Güncelliğini asla yitirmeyen bir sorudur bu? Geçen gün izlediğim bir haberde bir kez daha hortladığını gördüm bu sorunun. "Kıyafetime karışma veya ne giyeceğime kim ne karışır?" sloganları atarak yürüdü çoğunluğu cins-i latifler yani hanımefendi insanlar... Kısa pantolonları ve şortları ellerinde sallayarak... "O parkta, bir güvenlik görevlisinin bu kıyafetle dolaşmayın" dediği genç kıza destek amaçlı yürüyüştü bu.

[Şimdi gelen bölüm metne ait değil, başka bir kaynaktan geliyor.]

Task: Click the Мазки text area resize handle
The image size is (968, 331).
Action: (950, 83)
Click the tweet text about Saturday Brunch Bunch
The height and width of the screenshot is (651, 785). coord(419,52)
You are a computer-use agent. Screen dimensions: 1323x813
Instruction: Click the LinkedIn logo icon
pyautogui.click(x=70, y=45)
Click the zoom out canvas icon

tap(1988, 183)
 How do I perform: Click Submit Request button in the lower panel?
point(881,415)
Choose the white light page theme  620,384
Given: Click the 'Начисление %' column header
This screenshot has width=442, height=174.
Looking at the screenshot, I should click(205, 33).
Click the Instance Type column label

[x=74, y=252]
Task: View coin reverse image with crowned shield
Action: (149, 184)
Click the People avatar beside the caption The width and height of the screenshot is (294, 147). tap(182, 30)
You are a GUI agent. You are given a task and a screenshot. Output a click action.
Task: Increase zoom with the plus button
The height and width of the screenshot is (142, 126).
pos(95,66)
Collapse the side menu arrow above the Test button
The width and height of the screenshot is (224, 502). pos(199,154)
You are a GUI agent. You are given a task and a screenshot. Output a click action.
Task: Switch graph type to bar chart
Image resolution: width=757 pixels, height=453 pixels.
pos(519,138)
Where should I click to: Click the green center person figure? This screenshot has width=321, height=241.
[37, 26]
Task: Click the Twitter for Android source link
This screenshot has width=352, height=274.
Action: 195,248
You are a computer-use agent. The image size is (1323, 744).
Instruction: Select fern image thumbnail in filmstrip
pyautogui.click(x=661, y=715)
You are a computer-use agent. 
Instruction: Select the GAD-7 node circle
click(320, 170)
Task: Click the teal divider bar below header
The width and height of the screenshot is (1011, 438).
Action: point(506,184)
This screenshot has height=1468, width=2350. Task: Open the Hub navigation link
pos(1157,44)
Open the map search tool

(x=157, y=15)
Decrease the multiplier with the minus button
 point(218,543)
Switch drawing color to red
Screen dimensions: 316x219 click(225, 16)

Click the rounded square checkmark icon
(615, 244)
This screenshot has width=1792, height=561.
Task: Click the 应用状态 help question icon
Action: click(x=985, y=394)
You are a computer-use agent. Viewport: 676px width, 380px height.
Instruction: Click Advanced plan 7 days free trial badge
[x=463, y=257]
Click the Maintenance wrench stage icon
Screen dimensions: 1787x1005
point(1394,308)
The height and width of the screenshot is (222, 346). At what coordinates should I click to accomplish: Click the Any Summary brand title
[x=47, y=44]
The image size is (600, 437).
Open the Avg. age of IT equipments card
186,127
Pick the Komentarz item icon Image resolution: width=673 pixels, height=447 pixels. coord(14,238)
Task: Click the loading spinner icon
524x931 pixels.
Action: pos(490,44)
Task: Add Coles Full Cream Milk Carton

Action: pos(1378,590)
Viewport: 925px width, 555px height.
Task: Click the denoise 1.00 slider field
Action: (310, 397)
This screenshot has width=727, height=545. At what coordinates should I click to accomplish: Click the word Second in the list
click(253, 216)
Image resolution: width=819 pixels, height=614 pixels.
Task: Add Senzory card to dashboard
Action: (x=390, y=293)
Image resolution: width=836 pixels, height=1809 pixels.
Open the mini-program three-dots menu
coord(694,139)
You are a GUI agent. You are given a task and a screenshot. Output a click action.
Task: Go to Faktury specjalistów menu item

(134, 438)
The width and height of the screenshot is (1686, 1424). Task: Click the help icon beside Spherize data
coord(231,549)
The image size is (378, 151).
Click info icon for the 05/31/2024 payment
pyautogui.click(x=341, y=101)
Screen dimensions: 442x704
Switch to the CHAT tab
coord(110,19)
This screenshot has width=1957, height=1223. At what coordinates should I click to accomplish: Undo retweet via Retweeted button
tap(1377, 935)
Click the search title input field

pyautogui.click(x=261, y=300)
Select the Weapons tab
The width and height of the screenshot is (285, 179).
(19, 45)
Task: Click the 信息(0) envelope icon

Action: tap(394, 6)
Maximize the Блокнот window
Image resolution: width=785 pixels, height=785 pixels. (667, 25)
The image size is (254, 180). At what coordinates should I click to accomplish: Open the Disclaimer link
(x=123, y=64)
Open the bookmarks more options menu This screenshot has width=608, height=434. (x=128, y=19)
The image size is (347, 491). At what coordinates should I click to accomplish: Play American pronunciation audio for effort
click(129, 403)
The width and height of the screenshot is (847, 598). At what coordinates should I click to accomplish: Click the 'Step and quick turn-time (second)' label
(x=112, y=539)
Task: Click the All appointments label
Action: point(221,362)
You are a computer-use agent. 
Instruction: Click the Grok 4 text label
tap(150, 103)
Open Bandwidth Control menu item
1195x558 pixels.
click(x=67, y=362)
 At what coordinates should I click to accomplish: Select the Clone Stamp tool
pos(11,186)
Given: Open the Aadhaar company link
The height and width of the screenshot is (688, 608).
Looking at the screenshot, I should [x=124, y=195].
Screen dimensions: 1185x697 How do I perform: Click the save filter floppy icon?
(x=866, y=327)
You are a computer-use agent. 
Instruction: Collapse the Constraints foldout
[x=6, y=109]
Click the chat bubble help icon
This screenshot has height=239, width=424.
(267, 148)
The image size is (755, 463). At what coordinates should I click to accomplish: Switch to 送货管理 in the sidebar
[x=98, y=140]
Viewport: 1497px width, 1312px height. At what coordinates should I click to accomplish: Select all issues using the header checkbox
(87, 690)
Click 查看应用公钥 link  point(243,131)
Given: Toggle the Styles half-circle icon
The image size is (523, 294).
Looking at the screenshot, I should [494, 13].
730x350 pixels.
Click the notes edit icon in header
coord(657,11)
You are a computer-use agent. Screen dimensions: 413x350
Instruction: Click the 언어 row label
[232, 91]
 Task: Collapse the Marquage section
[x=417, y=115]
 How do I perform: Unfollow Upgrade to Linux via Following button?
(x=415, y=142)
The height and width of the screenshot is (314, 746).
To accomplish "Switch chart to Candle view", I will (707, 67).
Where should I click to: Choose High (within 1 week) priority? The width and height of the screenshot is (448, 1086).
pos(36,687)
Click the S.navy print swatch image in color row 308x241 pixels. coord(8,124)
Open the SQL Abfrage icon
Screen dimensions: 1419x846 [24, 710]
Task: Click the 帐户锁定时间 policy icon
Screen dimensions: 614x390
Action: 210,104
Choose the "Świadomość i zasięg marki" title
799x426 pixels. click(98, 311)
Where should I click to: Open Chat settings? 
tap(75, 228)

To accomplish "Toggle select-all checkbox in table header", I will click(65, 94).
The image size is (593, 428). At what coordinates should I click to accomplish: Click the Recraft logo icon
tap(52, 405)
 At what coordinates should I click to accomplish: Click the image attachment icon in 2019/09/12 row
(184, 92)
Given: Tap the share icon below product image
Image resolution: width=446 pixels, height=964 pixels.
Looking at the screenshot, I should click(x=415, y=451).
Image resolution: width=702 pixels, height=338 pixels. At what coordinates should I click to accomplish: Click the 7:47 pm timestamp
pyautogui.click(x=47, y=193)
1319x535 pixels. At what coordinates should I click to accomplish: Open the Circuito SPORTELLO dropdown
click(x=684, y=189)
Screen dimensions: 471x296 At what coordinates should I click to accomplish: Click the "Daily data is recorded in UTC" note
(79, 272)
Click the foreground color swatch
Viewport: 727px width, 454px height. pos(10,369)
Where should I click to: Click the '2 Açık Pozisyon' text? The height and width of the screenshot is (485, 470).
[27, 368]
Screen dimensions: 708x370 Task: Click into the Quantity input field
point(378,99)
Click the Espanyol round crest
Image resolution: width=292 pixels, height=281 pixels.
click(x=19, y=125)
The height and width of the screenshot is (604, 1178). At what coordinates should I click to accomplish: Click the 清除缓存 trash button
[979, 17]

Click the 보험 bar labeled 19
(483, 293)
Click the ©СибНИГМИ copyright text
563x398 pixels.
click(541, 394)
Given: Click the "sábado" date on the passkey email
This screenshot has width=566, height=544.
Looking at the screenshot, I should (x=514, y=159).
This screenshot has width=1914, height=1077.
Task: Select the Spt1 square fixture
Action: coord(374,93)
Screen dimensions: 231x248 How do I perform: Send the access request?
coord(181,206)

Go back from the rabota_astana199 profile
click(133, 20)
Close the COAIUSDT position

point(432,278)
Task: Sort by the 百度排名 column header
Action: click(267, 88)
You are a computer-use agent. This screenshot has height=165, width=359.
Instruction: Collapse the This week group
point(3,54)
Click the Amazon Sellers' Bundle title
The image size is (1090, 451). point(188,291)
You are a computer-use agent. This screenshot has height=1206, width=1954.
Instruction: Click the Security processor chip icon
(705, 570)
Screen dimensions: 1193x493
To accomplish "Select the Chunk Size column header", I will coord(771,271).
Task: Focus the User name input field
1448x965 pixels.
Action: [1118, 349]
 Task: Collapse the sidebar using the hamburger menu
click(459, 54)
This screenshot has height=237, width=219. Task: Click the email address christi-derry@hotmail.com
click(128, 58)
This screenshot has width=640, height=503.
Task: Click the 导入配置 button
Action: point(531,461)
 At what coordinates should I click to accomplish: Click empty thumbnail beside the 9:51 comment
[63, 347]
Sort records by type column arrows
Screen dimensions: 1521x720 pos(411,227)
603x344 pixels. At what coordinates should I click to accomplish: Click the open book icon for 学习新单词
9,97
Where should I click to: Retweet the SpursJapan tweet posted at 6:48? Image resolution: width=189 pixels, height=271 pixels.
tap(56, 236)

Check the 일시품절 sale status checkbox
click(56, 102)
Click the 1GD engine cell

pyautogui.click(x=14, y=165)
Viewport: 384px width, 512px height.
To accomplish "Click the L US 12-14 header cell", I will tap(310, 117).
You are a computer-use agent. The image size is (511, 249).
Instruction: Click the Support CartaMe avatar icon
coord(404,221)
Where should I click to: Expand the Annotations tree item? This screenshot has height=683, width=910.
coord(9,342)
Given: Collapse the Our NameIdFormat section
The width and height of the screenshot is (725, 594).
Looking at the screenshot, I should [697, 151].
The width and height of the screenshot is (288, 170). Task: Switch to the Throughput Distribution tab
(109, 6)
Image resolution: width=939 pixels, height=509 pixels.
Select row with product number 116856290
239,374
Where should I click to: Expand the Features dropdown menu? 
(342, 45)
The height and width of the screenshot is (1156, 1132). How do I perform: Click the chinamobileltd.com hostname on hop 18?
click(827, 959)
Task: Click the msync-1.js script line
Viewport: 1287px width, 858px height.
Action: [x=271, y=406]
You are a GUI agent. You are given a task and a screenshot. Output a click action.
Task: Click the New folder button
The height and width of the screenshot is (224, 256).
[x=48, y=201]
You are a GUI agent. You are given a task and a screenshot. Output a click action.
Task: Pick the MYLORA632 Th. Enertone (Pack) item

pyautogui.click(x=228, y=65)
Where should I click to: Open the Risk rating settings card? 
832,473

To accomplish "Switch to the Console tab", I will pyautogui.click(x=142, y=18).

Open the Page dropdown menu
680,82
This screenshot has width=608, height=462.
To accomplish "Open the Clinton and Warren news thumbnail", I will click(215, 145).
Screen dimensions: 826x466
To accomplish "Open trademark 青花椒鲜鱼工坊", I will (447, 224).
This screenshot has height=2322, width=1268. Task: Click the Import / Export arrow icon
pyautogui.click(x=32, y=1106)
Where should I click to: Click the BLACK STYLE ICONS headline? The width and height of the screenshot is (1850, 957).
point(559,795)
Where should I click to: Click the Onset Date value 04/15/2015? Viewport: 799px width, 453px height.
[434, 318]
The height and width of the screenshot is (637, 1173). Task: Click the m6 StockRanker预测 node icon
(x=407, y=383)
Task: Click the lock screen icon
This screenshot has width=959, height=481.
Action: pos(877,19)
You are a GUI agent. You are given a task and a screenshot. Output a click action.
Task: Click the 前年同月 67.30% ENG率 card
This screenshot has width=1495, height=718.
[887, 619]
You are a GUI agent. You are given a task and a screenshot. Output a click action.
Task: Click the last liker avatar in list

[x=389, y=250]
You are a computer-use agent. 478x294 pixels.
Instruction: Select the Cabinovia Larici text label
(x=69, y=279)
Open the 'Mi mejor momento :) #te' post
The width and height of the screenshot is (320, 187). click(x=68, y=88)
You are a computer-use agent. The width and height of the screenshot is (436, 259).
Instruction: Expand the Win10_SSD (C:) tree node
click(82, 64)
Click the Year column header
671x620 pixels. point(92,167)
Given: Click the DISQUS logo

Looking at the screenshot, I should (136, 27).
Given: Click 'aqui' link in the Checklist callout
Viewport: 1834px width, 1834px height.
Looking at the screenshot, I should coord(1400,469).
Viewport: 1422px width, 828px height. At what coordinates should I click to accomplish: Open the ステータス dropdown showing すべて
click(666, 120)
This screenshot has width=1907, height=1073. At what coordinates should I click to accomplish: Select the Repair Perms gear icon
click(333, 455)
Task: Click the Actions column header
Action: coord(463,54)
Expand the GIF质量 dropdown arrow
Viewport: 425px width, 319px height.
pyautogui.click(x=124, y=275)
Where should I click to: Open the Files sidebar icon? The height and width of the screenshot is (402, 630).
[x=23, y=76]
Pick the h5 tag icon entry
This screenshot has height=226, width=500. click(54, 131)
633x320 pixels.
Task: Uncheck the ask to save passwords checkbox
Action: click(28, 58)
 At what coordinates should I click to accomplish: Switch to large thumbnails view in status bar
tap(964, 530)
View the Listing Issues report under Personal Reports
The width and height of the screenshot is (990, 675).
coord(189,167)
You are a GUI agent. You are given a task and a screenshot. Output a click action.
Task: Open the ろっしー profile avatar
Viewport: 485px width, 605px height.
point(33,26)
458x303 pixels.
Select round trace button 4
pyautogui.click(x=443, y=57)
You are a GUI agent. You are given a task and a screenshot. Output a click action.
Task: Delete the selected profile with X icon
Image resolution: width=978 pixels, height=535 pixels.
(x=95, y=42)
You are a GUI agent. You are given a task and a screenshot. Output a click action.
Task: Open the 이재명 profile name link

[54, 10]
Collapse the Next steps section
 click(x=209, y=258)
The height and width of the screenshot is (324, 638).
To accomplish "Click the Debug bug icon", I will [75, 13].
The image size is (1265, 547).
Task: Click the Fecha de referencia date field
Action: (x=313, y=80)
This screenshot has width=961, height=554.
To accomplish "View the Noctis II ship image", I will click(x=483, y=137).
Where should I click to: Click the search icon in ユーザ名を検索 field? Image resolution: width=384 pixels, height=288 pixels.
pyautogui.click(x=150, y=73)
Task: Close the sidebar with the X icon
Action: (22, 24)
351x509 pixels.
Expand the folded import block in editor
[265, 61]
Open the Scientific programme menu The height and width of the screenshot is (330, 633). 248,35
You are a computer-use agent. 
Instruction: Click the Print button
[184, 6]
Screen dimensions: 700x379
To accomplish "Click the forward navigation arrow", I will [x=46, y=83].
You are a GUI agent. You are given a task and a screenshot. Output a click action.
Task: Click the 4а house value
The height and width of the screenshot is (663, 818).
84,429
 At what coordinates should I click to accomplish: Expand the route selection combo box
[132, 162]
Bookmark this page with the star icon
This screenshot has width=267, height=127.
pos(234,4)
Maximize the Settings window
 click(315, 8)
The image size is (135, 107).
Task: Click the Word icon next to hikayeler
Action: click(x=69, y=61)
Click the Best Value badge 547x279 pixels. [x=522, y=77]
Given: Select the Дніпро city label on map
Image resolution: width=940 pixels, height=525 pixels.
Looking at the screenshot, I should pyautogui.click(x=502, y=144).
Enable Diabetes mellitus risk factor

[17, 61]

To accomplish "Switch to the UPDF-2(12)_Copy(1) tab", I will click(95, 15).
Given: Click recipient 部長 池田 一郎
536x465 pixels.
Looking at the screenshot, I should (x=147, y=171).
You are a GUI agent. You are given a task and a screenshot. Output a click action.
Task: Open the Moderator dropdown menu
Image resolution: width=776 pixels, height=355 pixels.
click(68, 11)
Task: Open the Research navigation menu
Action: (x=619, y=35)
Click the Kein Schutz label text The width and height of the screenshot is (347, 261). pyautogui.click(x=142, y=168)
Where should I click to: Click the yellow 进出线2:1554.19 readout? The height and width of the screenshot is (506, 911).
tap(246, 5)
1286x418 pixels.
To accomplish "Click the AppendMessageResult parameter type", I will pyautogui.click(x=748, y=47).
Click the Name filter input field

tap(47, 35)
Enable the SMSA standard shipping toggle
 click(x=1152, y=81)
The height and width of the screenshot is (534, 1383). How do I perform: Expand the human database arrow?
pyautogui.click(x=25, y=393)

Kızın ne giydiği önemli mi? Zannetmiyorum deyip geçebilirsiniz ya da merak edip google de aratabilir, nasıl bir kıyafet olduğunu görebilirsiniz. Açık bir kıyafet giymişse uyarıyı yapana karşı tutumunuz farklı olur, kapalı bir bayana bu uyarı yapılmışsa düşünceniz daha bir farklı olur, sanırım.

Lakin bu, ellerindeki kısa pantolon ve şortları sallayarak nümayiş yapan kalabalıktan bile nasıl bir olayla karşı karşıya kaldığınızı öngörebilirsiniz. Zira bu tür sloganları atanlar başörtüsü için yürüyecek değiller ya... (tarihsel bir önyargı) "Neden bu kadar sert bir tepki ortaya konuyor?" diye merak etmiyorum bir zamanlar başörtüsü için uzun zincirler oluşturan insanlardan biri olarak.

Biz, bizim kıyafetimiz için, onlar da kendi tercih ettikleri kıyafet için bu mücadeleyi vereceklerdir demek doğru olmaz, biliyorum. Fakat olayların ardına bakınca "herkes kendi yaşam tarzını savunuyor" demenin doğruluğunu derinden hissediyorum.

Yaşam tarzının vitrini olan kıyafetlerimize kimse karışamaz. İstediğimizi giyeriz ya da istersek giyinmeyiz... Tabi herkesin kendi bileceği bir iştir, biz karışamayız. Niye karışalım ki, niçin karışırız ki, ne hali varsa görsün, öyle değil mi?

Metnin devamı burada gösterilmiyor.